Volgens een grootschalige Europese en wetenschappelijke studie, ook wel de MAIDS studie, gebeuren ongevallen tussen een motor en auto het meest doordat de motor over het hoofd wordt gezien. In deze studie zijn ruim 900 ongevallen in vijf verschillende landen geanalyseerd. In ruim 36% van de gevallen had de automobilist de motor niet gezien. In 12% van de gevallen was het andersom en had de bestuurder van de motor de automobilist niet gezien. De studie is gedaan in de periode van 1999 tot 2000, dus de cijfers zijn verouderd, maar betekent wel dat dit nog steeds een van de grootste oorzaken is.

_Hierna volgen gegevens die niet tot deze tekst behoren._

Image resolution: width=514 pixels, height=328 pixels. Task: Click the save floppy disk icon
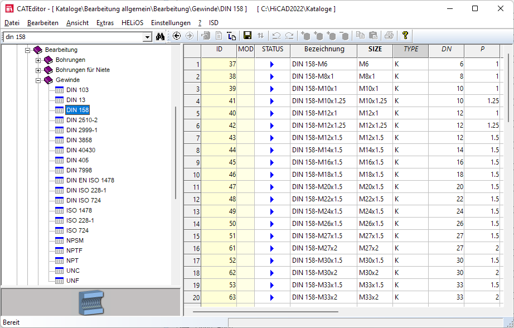pyautogui.click(x=248, y=36)
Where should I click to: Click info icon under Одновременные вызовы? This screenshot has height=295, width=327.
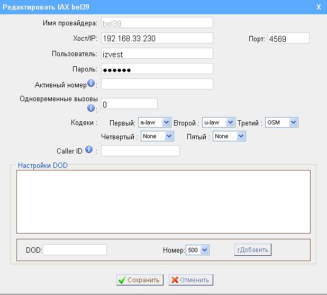91,108
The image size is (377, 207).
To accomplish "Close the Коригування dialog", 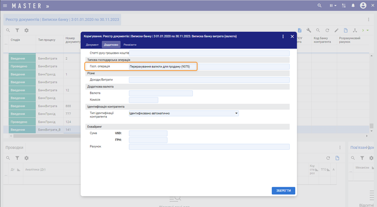I will (293, 36).
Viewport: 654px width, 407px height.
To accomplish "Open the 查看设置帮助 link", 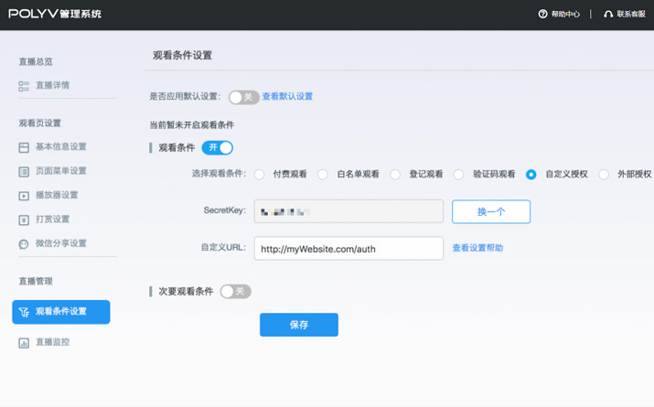I will click(x=477, y=248).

Er zijn ook recentere studies van ongevallen die aangeven dat motorrijders vooral vaak in conflict raken met tegemoetkomende afslaande voertuigen of voertuigen die vanuit een zijweg een hoofdweg oprijden. Het gaat dan voornamelijk om voorrangsfouten van een automobilist.
Snelheid
Het is niet precies bekend hoe groot de rol van de snelheid is bij het ontstaan van motorongevallen in Nederland. In theorie heeft een hogere snelheid een negatief effect op het risico van een motorongeluk. Een hogere snelheid leidt bij een botsing tot een grotere impact en dat heeft dan ernstiger letsel tot gevolg. Bij hogere snelheden is er minder tijd om informatie te verwerken en daarop te kunnen reageren. En natuurlijk is ook de remweg langer.
Rol van de motor
Een motor is een balansvoertuig, dit maakt het berijden ervan moeilijker en het risico op ongevallen groter. Wanneer je geen balans houdt over de motor, is het gemakkelijker om de macht over het stuur te verliezen, vergeleken met een automobilist.
Infrastructuur en wegdek
De infrastructuur is ook van invloed bij een motorongeluk. Denk dan aan een onoverzichtelijk of onduidelijk wegontwerp, verkeerd materiaalgebruik en slecht onderhouden wegen. In ongeveer 8% van de motorongelukken speelt dit een rol.
Naast de infrastructuur, kunnen kenmerken van de weg ook problemen opleveren voor motorrijders. Vooral wanneer dit in combinatie met natte weersomstandigheden is. Drempels, markeringen, roosters en putdeksels leveren problemen op wanneer ze glad worden bij nat weer of voor niveauverschillen zorgen in de weg. De stabiliteit van de motor wordt hierdoor gemakkelijker uit balans gebracht. Stel je daarnaast voor dat zand op de weg gevaarlijker is voor een motor dan voor een auto. Waar een auto zijn balans houdt wanneer deze door zand rijdt, is dat bij een motor heel anders.
Vangrails
Een vangrail is bedoeld om te voorkomen dat voertuigen in een gevarenzone naast de rijbaan terechtkomen. Het is effectief om frontale botsingen met objecten of tegenliggers te voorkomen, bijvoorbeeld wanneer je in een slip terechtkomt en op de rijbaan van tegengestelde richting uitkomt. Voor motorrijders kunnen vangrails naast de veilige kenmerken ook een groot risico zijn. Als een motorrijder bij een ongeval tegen een vangrail aan rijdt, leidt dat tot ernstige verwondingen. Je hebt geen carrosserie om je heen zoals bij een auto, dus de klap wordt opgevangen met je eigen lichaam.